Mercedes-Benz USA, LLC (2019) 43 Cal.App.5th 334, 340. In Kiluk, Mercedes-Benz partnered with a
dealership to sell used vehicles directly to buyers. Here, there is no evidence
presented that Defendant partnered with Kia of Carson to sell used goods.
3.
Sixth
Cause of Action: Violation of the Magnuson-Moss Warranty Act
Defendant argues that this cause
of action fails because no viable Song-Beverly claim exists. Under Daugherty v. Am. Honda Motor Co., Inc.,
a Magnuson-Moss claim fails without a viable state claim. (Daugherty v. American Honda Motor Co., Inc. (2006) 144 Cal.App.4th
824, 833, [“that failure to state a warranty claim under state law necessarily
constituted a failure to state a claim under Magnuson–Moss.”].)
Plaintiff argues that Dagher v. Ford is instructive, and the
Court of Appeal indicated that “although the plaintiff could not bring an SBA
cause of action, that did not foreclose plaintiff’s Magnuson-Moss claims.”
(Opp. 18: 23-25, citing Dagher v. Ford
Motor Co., supra, 238 Cal.App.4th
at 915.) Additionally, Plaintiff cites to Brilliant
v. Tiffin Motor Homes, Inc. (N.D.Cal. 2010) 2010 WL 2721531 and Romo v. FFG Ins. Co. (C.D.Cal. 2005) 397
F.Supp.2d 1237, 1239. The Court notes that these are trial court and federal
decisions, which are only used for persuasive value, not precedential value.

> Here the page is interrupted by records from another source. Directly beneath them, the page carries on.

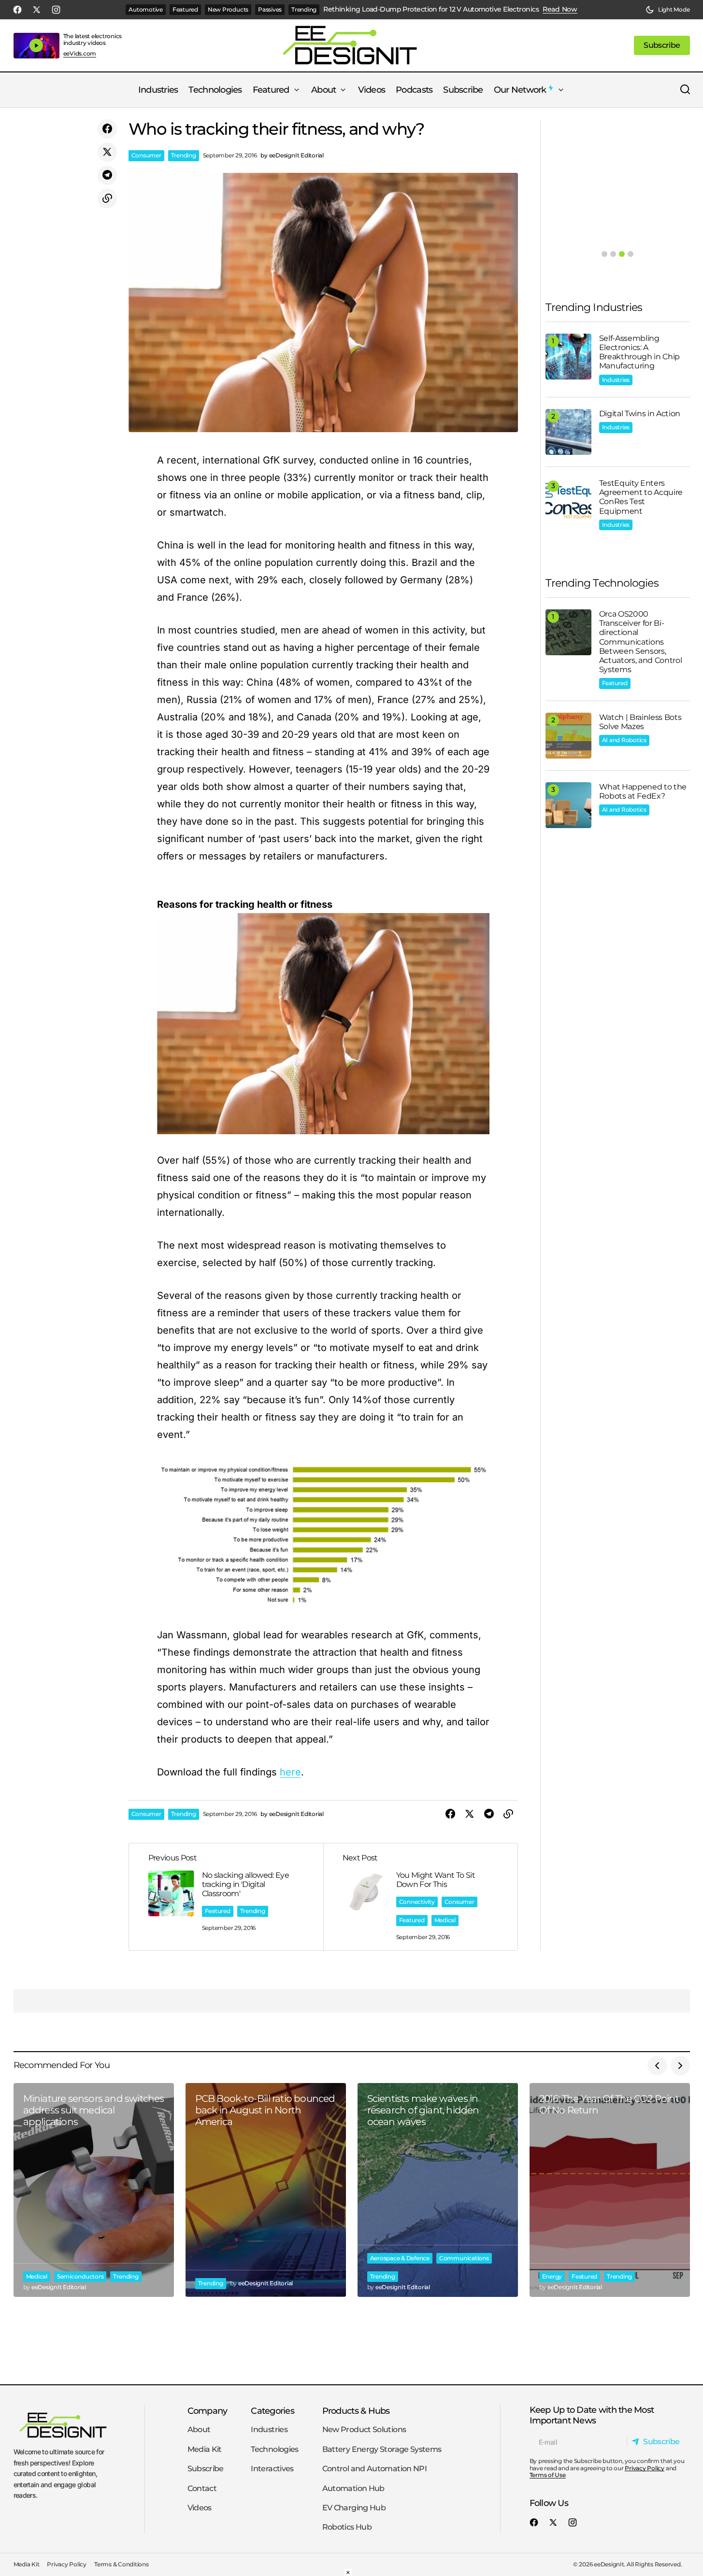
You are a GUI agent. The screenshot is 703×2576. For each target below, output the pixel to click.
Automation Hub (353, 2488)
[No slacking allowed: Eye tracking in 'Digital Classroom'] (226, 1897)
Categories (272, 2410)
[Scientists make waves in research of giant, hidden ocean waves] (438, 2190)
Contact (202, 2488)
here (290, 1772)
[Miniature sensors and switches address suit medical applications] (94, 2190)
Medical (445, 1920)
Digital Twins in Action (640, 413)
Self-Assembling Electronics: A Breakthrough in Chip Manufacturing (639, 352)
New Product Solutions (364, 2430)
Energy (552, 2276)
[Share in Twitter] (107, 152)
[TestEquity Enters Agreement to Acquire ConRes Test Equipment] (568, 501)
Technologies (274, 2449)
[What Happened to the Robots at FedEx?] (568, 805)
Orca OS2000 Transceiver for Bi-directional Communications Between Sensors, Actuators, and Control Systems (640, 641)
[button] (668, 9)
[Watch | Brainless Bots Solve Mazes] (568, 736)
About (199, 2430)
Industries (616, 379)
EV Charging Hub (354, 2507)
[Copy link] (107, 198)
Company (207, 2410)
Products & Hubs (356, 2410)
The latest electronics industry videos (92, 39)
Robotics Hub (347, 2527)
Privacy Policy (644, 2468)
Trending (303, 9)
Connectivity (417, 1901)
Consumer (146, 155)
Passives (270, 9)
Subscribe (205, 2469)
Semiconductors (80, 2276)
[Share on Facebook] (107, 129)
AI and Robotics (624, 740)
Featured (185, 9)
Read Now (560, 9)
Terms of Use (548, 2474)
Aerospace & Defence (400, 2258)
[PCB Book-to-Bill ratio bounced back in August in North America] (266, 2190)
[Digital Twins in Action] (568, 432)
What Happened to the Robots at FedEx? (643, 791)
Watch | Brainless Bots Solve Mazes (640, 722)
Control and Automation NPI (374, 2469)
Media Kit (204, 2449)
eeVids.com (80, 53)
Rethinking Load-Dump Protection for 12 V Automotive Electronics (431, 9)
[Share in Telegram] (107, 175)
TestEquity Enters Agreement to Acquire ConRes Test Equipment (641, 497)
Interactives (272, 2469)
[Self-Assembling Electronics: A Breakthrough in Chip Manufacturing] (568, 357)
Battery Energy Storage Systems (382, 2449)
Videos (199, 2507)
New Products (228, 9)
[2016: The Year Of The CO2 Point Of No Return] (610, 2190)
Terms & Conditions (121, 2564)
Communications (464, 2258)
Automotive (146, 9)
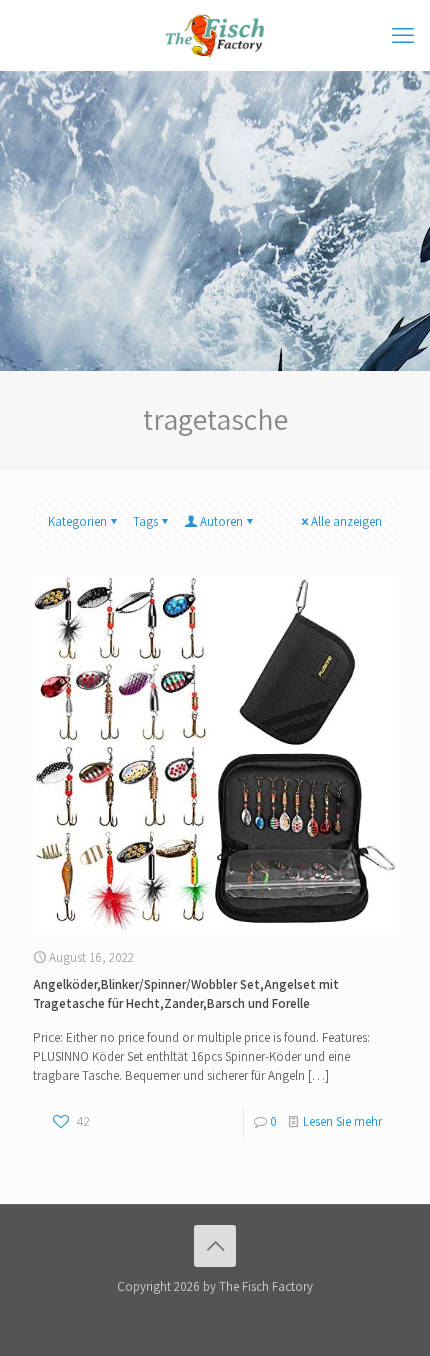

15 U.S.C.A. § 2310(d) concerns
“Civil action by consumer for damages, etc.; jurisdiction; recovery of costs
and expenses; cognizable claims.” It states the following:
(1) Subject to subsections (a)(3)
and (e), a consumer who is damaged by the failure of a supplier, warrantor, or
service contractor to comply with any obligation under this chapter, or under a
written warranty, implied warranty, or service contract, may bring suit for
damages and other legal and equitable relief--
(A) in any court
of competent jurisdiction in any State or the District of Columbia; or
(B) in an
appropriate district court of the United States, subject to paragraph (3) of
this subsection.
(2) If a consumer finally prevails
in any action brought under paragraph (1) of this subsection, he may be allowed
by the court to recover as part of the judgment a sum equal to the aggregate
amount of cost and expenses (including attorneys' fees based on actual time
expended) determined by the court to have been reasonably incurred by the plaintiff
for or in connection with the commencement and prosecution of such action,
unless the court in its discretion shall determine that such an award of
attorneys' fees would be inappropriate.
(3) No claim shall be cognizable in
a suit brought under paragraph (1)(B) of this subsection--
(A) if the amount
in controversy of any individual claim is less than the sum or value of $25;
(B) if the amount
in controversy is less than the sum or value of $50,000 (exclusive of interests
and costs) computed on the basis of all claims to be determined in this suit;
or
(C) if the action
is brought as a class action, and the number of named plaintiffs is less than
one hundred.
The Court
finds that Defendant misconstrues Daugherty
which involved a demurrer. Here, plaintiff has alleged a state a warranty
claim under state law. Moreover, the evidence is uncontroverted that claims
were made while the express warranty period had not expired. Thus, under both
Daugherty and Dagher, Plaintiff has presented evidence of a state express
warranty claim during the warranty period. The legal question on whether Plaintiff
will be able to recover Song-Beverly damages is foreclosed by the Court’s ruling
above.
Motion
for Summary Adjudication as to the 6th Cause of Action is DENIED.
CONCLUSION:
For the foregoing reasons, the
Court decides the pending motion as follows:
Motion for
Summary Adjudication is GRANTED, as to the 1st, 2nd, and
5th causes of action.
Motion for
Summary Adjudication is DENIED, as to the 6th cause of action.
Moving party is to give notice.
IT IS SO ORDERED.
Dated: October
2, 2023 __________________________________ Upinder
S. Kalra
Judge of the Superior Court
[1]While
the Court could sustain the objection for lack of personal knowledge for authenticating
the Sales Agreement, Plaintiff Puckett authenticated the sales agreement. (Dec.